Enhancing the efficiency of solar cells to reduce reliance on fossil fuels is a primary aim of ongoing solar research. A group led by physicist Dr. Felix Lang from the University of Potsdam, along with Prof. Lei Meng and Prof. Yongfang Li from the Chinese Academy of Sciences in Beijing, has successfully combined perovskite with organic absorbers to create a tandem solar cell with record efficiency, as detailed in the scientific journal Nature.
By merging two different materials that can absorb short and long wavelengths—specifically, blue/green and red/infrared light—this technique maximizes sunlight utilization and is a well-established approach to boost solar cell efficiency. Traditionally, the most effective red/infrared absorbing components in solar cells have been made from conventional materials like silicon or CIGS (copper indium gallium selenide). However, these materials require high processing temperatures, resulting in a significant carbon footprint.

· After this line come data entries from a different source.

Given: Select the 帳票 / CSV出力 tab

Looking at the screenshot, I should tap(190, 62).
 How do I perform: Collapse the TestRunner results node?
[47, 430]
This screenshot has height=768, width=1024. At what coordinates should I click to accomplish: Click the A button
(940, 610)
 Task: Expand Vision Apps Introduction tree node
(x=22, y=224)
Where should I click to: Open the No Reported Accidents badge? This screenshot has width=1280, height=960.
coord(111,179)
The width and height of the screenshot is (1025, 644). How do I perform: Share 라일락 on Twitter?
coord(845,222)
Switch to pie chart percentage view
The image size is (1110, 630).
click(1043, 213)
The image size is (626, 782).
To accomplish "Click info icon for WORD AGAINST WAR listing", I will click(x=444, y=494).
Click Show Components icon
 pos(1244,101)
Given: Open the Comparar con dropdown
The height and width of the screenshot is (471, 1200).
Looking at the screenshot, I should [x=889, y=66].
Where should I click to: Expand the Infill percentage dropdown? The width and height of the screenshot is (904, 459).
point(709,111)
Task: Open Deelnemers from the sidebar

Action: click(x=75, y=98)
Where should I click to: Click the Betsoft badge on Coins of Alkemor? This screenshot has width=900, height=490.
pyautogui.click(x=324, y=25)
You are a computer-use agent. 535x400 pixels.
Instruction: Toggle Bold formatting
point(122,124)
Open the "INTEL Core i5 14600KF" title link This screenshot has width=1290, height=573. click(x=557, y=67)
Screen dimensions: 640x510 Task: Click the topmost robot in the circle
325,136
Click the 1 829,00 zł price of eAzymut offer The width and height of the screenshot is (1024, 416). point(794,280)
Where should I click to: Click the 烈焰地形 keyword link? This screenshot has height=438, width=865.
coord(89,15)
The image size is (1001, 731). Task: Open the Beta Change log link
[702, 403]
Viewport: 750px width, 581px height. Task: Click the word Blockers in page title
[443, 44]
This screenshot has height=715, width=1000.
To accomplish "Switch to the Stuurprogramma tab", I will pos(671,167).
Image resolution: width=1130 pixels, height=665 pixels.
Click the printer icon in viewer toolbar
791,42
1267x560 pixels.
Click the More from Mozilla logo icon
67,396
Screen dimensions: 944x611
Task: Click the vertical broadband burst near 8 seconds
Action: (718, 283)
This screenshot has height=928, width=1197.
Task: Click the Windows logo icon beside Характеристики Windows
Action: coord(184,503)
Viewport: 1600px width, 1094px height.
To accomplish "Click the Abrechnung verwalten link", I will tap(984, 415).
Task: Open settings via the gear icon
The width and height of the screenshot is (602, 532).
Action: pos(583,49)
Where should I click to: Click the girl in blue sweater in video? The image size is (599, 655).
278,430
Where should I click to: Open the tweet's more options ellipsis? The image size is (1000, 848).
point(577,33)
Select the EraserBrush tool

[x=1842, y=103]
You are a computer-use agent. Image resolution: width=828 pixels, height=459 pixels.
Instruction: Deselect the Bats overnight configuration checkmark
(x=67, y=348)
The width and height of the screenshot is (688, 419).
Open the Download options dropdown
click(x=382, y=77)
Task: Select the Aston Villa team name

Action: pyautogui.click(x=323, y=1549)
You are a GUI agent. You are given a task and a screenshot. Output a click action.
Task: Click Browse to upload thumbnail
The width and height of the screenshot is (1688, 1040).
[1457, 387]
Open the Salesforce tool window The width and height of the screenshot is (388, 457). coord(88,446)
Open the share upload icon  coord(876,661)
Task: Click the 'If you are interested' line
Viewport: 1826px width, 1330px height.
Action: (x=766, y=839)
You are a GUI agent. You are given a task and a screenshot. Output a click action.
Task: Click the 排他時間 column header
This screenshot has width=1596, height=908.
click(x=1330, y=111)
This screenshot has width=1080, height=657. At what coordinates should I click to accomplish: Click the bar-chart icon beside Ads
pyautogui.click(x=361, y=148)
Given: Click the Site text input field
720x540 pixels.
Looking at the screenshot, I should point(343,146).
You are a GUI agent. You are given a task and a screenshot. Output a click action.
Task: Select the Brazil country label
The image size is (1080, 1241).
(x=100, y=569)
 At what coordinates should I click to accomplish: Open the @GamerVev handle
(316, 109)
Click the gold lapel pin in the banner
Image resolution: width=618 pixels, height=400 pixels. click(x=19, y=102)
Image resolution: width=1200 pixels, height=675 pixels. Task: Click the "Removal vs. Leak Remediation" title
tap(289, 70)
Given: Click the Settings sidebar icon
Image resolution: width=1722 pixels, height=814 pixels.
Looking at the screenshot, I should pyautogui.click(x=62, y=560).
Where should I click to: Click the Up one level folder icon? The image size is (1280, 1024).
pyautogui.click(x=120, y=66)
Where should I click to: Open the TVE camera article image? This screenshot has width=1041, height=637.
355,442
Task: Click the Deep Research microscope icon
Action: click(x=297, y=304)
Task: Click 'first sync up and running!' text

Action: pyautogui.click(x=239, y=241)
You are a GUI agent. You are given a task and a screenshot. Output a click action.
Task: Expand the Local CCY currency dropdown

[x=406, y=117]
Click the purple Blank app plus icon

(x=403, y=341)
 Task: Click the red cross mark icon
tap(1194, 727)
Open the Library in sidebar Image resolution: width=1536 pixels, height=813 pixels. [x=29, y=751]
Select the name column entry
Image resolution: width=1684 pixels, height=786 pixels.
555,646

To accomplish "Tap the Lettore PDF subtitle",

In their recent publication in Nature, Lang and his team have successfully integrated two advanced solar cell technologies: perovskite and organic solar cells, both of which can be processed at lower temperatures, yielding a smaller carbon footprint. Achieving an impressive 25.7% efficiency with this new combination was a challenging feat, as expressed by Felix Lang: “This breakthrough was made possible by combining two significant advancements.” First, Meng and Li developed a cutting-edge organic solar cell that absorbs red/infrared light even more effectively. “However, the efficiency of tandem solar cells was still constrained by the perovskite layer, which experiences considerable efficiency loss when tuned to absorb only blue/green light,” he notes. “To resolve this issue, we introduced a new passivation layer on the perovskite that minimizes material defects and enhances the overall performance of the cell.”